Elliott Smith

Elliott Smith – perhaps the finest songwriter of his generation – shares with us his video tips for songwriting. An Elliot Smith songwriting technique combines equal parts lazing on the couch with being true to – and trusting – your gut, it’s a great resource to have, particularly as he is with us no more. Check it out.

Some other tips from Elliott Smith, mostly from various radio, magazine and TV interviews:


Writing Process

Playing the guitar most days, and not paying too much attention to what your hands are doing, Elliott found to be a way to gain an almost unconscious connection with his writing. When not playing at home, Elliott was also known to write songs in bars. A bar is, after all, a halfway point between being alone and being in public. You can be social if you want, or you can be by yourself – discussion is optional.

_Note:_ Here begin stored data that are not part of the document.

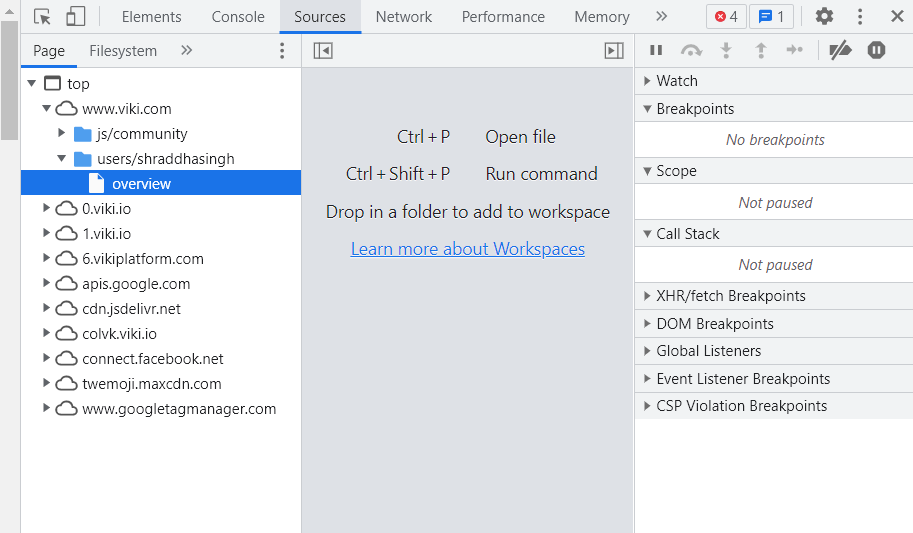The width and height of the screenshot is (913, 533).
Task: Open the errors counter badge
Action: pyautogui.click(x=726, y=17)
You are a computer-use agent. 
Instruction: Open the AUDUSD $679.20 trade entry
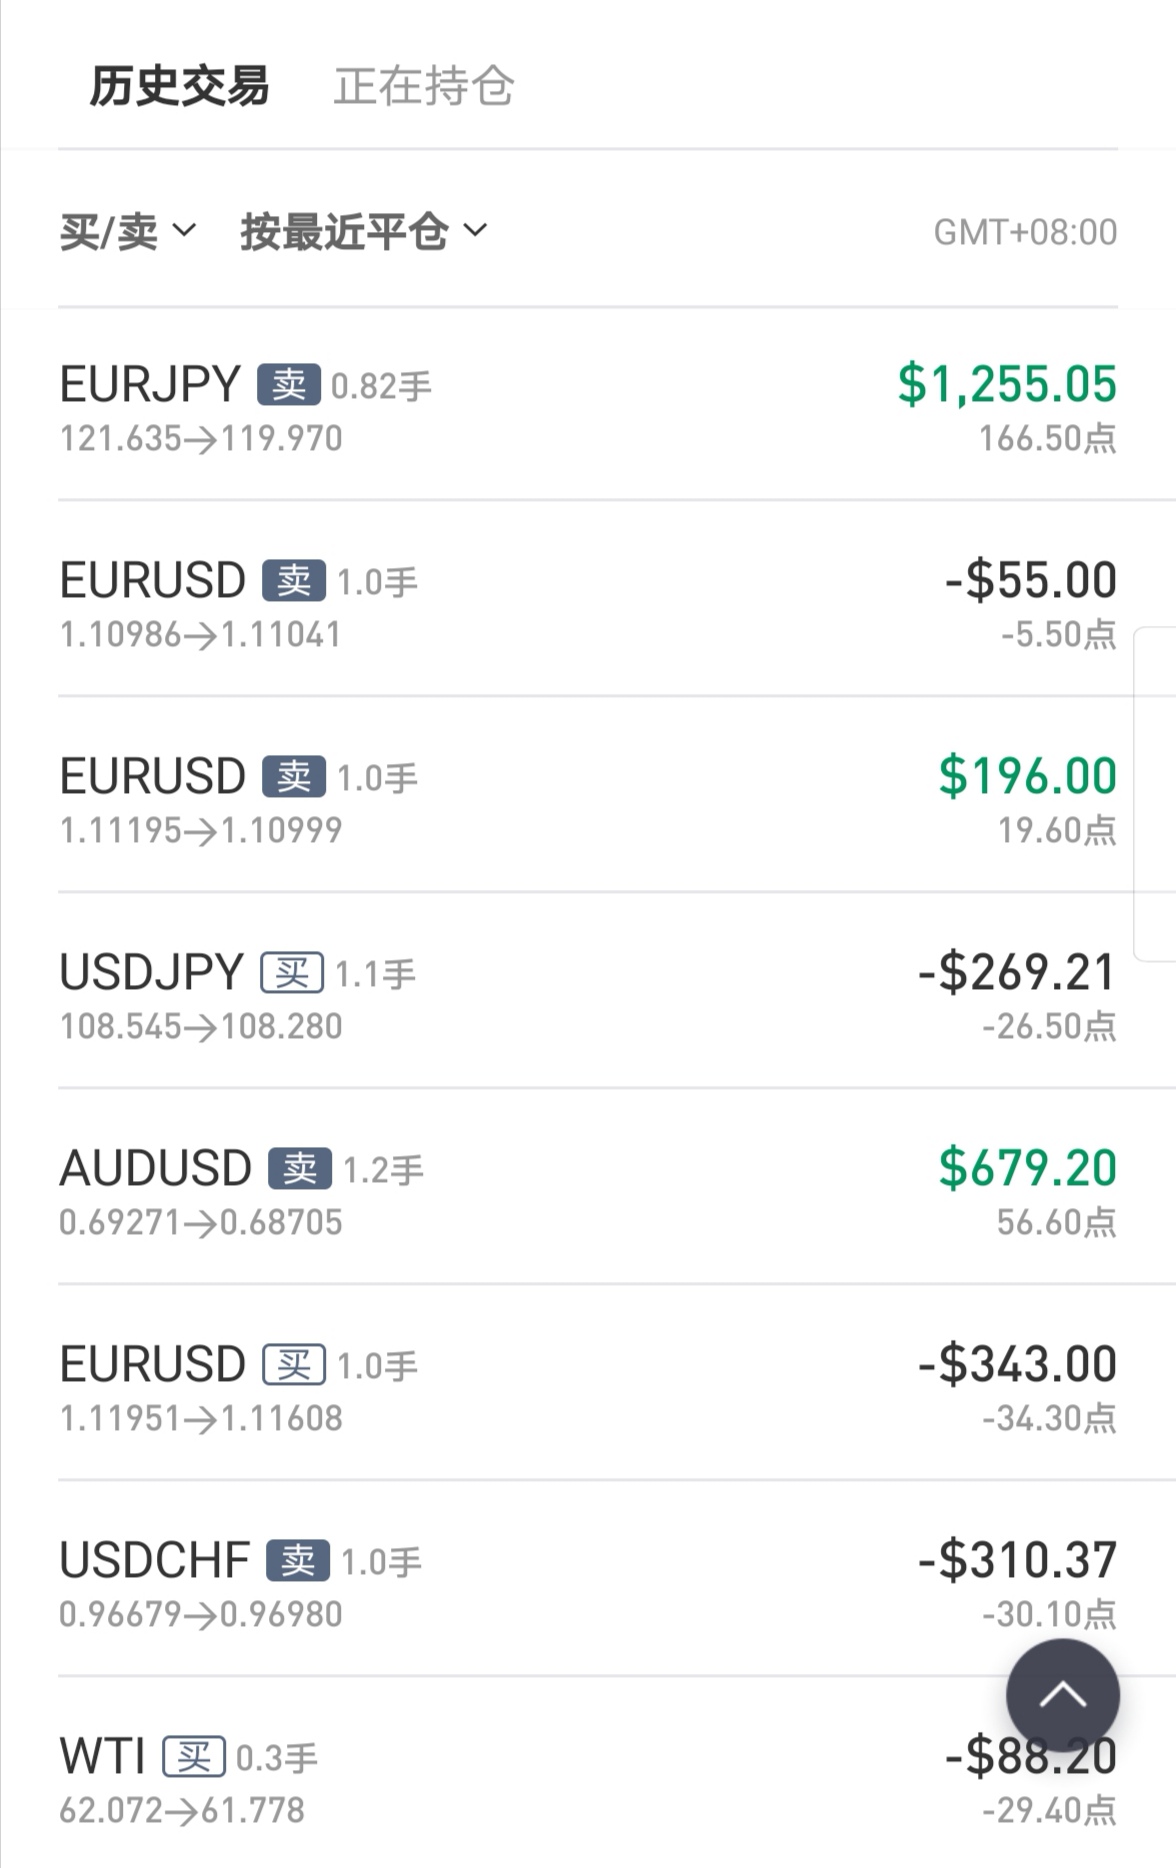pyautogui.click(x=588, y=1188)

Bars also provided enough background noise for Elliott to turn off the internal critic – sometimes a songwriter’s worst enemy. ‘Playing safe is a popular way to fail’, as he said.

With melody, Elliot has said that he is less interested in technical chord structures and chord changes, and more as ‘shapes’, the shapes moves between different chords make. One particular ‘shape’ implies a melody, which I guess he heard. Many songs would hence start out instrumental, and gradually build up lyrics, and then more artful, imaginative lyrics – that nevertheless were tied to the particular melodic point of the song. Elliott never thought of his lyrics as working as stand-alone poetry.

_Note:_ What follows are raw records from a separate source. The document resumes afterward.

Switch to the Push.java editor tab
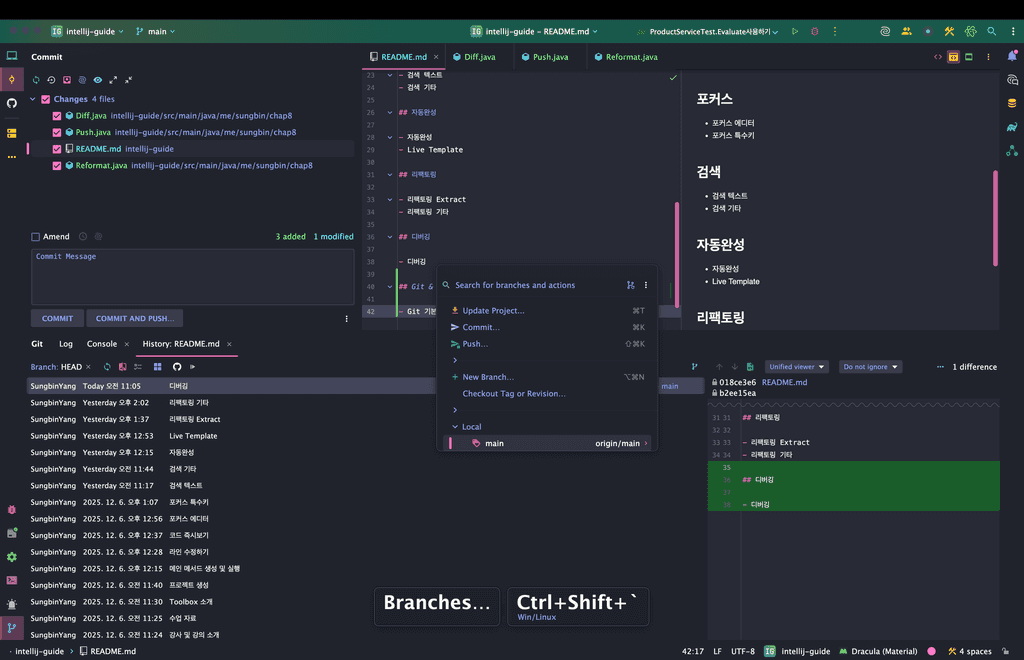Screen dimensions: 1024x660 pyautogui.click(x=550, y=57)
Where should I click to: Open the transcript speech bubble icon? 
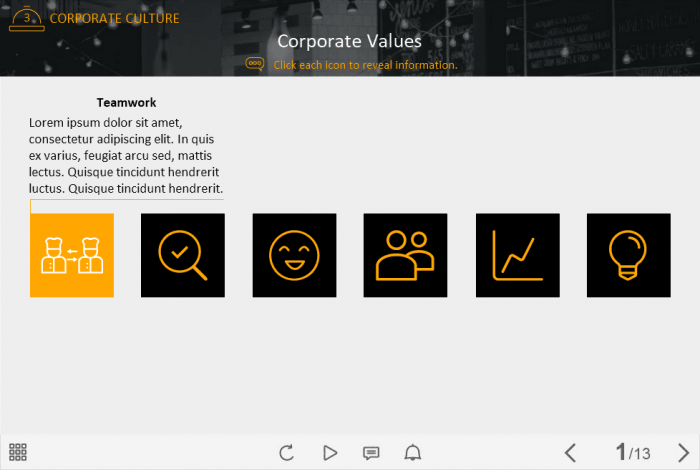tap(371, 453)
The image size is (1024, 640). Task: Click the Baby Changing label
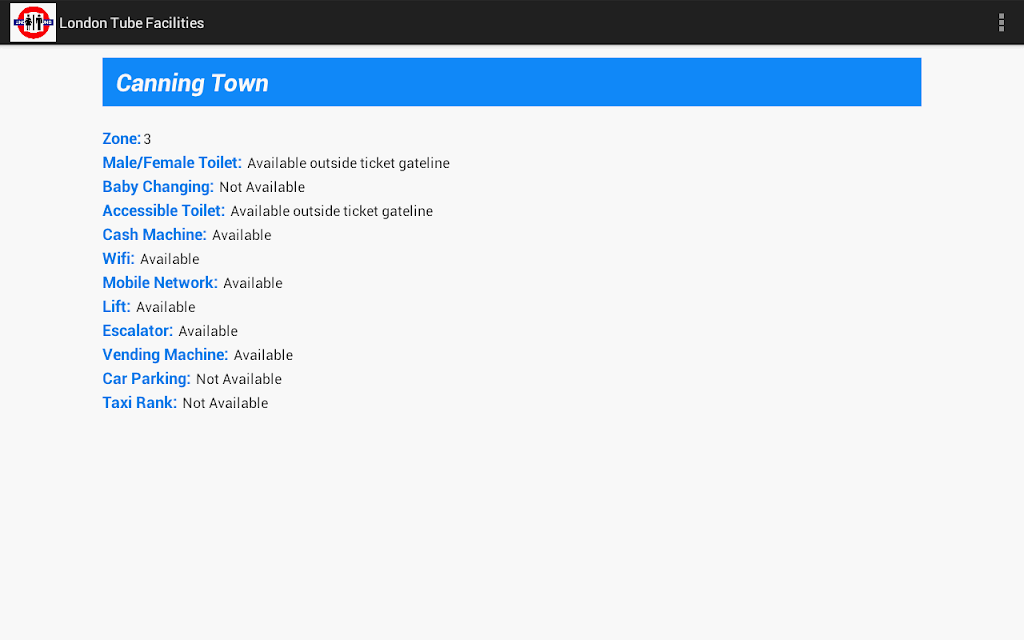pos(158,187)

Early lyric influences were Strawberry Fields, Blood on the Tracks, Highway ’61 – that nevertheless didn’t become too pretentious, or deeply into poetry.

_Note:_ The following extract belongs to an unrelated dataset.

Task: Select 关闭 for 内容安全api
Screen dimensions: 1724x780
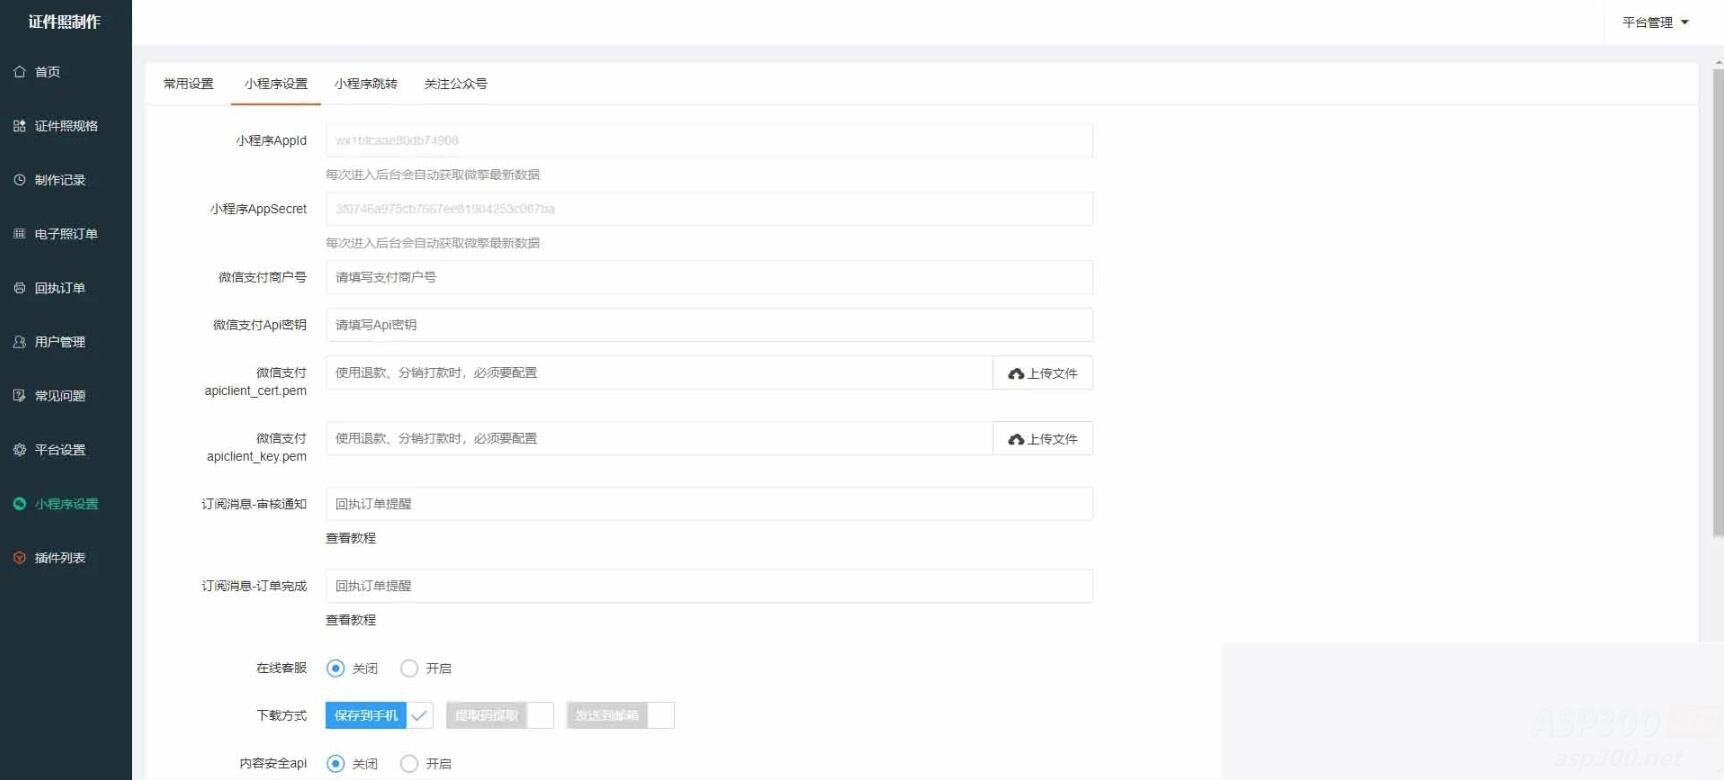Action: (x=336, y=764)
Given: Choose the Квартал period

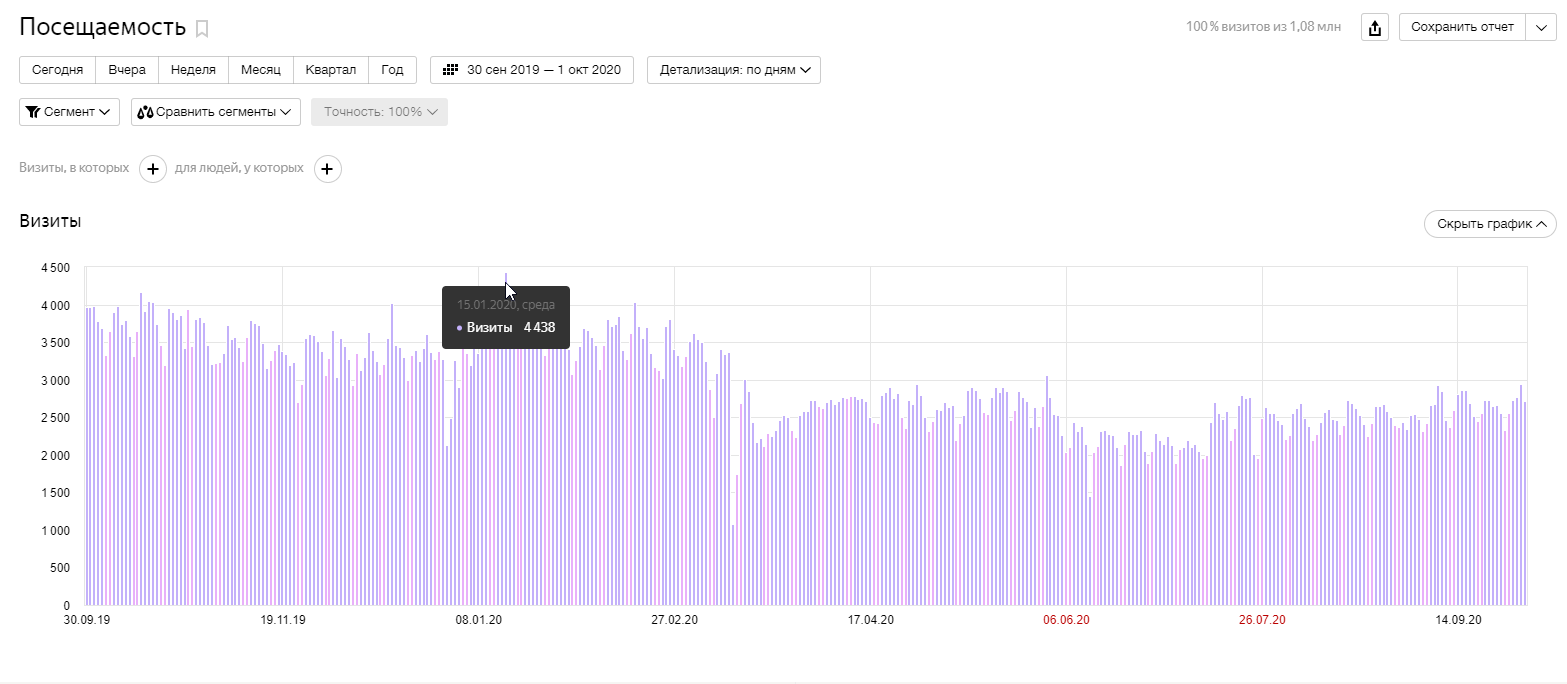Looking at the screenshot, I should click(331, 70).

The more conflicting emotions (between happy music, and sad lyrics, say – or between lines in a song), the better, Elliott has said. That’s what people are like, after all.



Roman Candle was recorded on a bottom of the line 4 track, with a RadioShack and a Shure mike, and that’s it. His microphones are placed as close as possible to the voice or the instruments. So, Elliott always liked to control his recording process as much as possible – even if he was able to take advantage of – and enjoy – larger studios like Abbey Road.


Elliott liked to sing late at night, say 10 or 11pm… after a few beers. Being relaxed made it possible.


Elliott’s career success he chiefly proscribed to luck, but elsewhere he implied that persistence and confidence to be himself played a big part, too. Many people worry about ‘not being able to make it’, with so many people making music out there – but Elliott never saw this as a problem. The fact that other people were making music (irrespective of financial success) was enough hope for him.

Similarly, Elliott Smith never worried about mixing his odd jobs, and his writing and recording. The latter wasn’t a chore, so there wasn’t a double drag on his time, or energy. The songwriting was what he wanted to do with any time that was his. And it was focused enough on music that it was enough. This alone is the persistence required for success.

Confidence, and confidence to be yourself, however was key. In Elliott’s mind, the biggest risk for a songwriter was worrying too much about what others wanted to hear. Time and time again you hear him say that he made music for the enjoyment of music – nothing more. If people liked or disliked it, that was their concern. The important thing was to have confidence to make music that you liked. If you took the things that you liked in music – put them in the blender, so to speak – something you like will come out. And if you like it, honestly, then it’s a good sign others will. And, paradoxically, if you make sure you like your music, you have at least one person on side – where it’s not clear if anyone likes a Top 10 song – even the people who made it.